The default condition in the Neighbour set 1 text box is ‘sp_self_only()’. This restricts the neighbourhood to one cell/group (the processing group, which is the group being processed at an iteration). The default condition in the Neighbour set 2 text box ‘sp_circle (radius => 100000)’ defines a circular neighbourhood of 100000 units centred on the processing group. The units are whatever the original data used, and for the example data this is a 100 km or one cell radius.

These default conditions are appropriate for our sample data, but we will modify the second condition. Change the circle radius from 100000 to 200000.

See Spatial Conditions for more detail on defining the neighbourhood sets (e.g. for the range of functions that you can use to specify neighbourhoods).

Note that the use of neighbourhoods varies according to the type of calculation selected for analysis (see Selecting Indices below). Some calculations aggregate the neighbourhoods into a single set (e.g. endemism_whole), others compare the labels in the first neighbour set with those in the second (e.g. Jaccard and other dissimilarity indices), while others use the first set to define the list of labels to use but then consider distributions across both neighbour sets (e.g. endemism_central). Some will not be run unless two neighbour sets are defined, primarily the turnover calculations.

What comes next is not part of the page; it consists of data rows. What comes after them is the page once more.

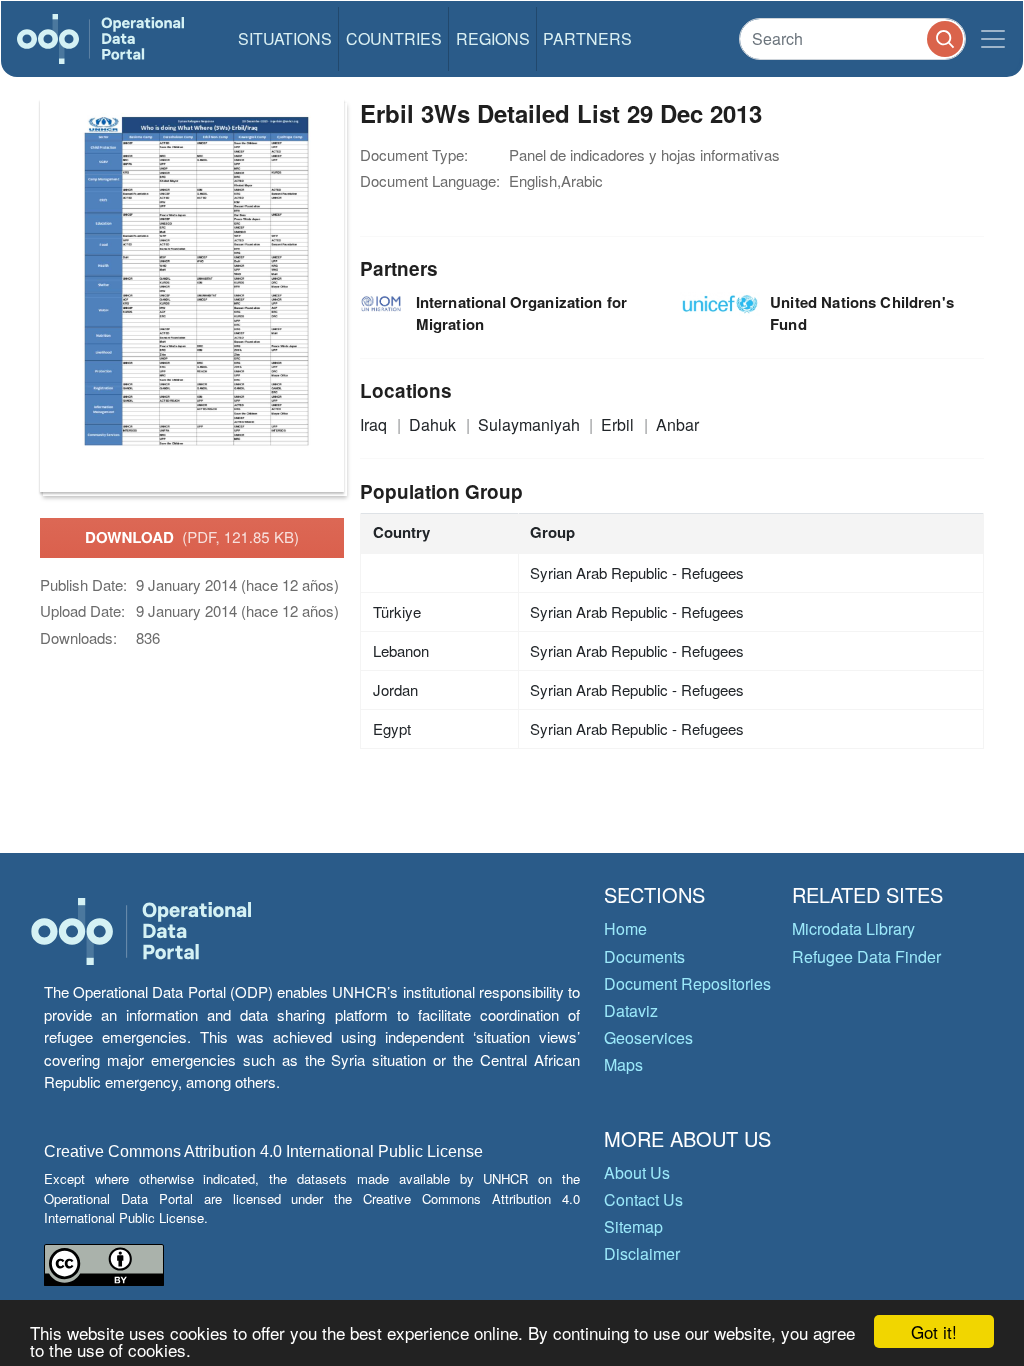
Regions (493, 38)
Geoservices (648, 1037)
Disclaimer (642, 1253)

The Definition query text box allows the analysis to be applied to only a subset of groups (those which satisfy the criteria in the definition query, but note that all groups are still considered as possible neighbours). Leave this blank for this session. For details of setting a definition query see Definition Queries.

The Verify buttons let you know if the spatial conditions entered are syntactically valid.

6.3.3 Selecting indices to calculate

Use the check boxes to select which calculations are to be calculated. Press the plus buttons next to the Endemism, Lists and Counts and Taxonomic Dissimilarity and Comparison sets to expand their trees. Check the boxes of Endemism central, Redundancy and Richness under Lists and Counts and Sorenson under the Taxonomic Dissimilarity and Comparison set.

Details about the full range of indices are available from the Indices page.

Click on the Go! button. The system will then run the selected spatial analyses.

6.3.4 Viewing the Spatial Analysis Results

Once the analysis is complete, the system asks you whether you want to display the results. Click Yes and you will be shown a map of the moving window analysis results. Pull the pane down to view the options you used, for example to change them and re-run the analysis.

Vector overlays from shapefiles can be plotted using the “overlays” interface at the bottom of the screen. Click the Overlays… button, click Add, navigate to the Biodiverse/data folder and select coastline_lamberts.shp, click OK, highlight this file in the Select Overlay dialog box and click OK.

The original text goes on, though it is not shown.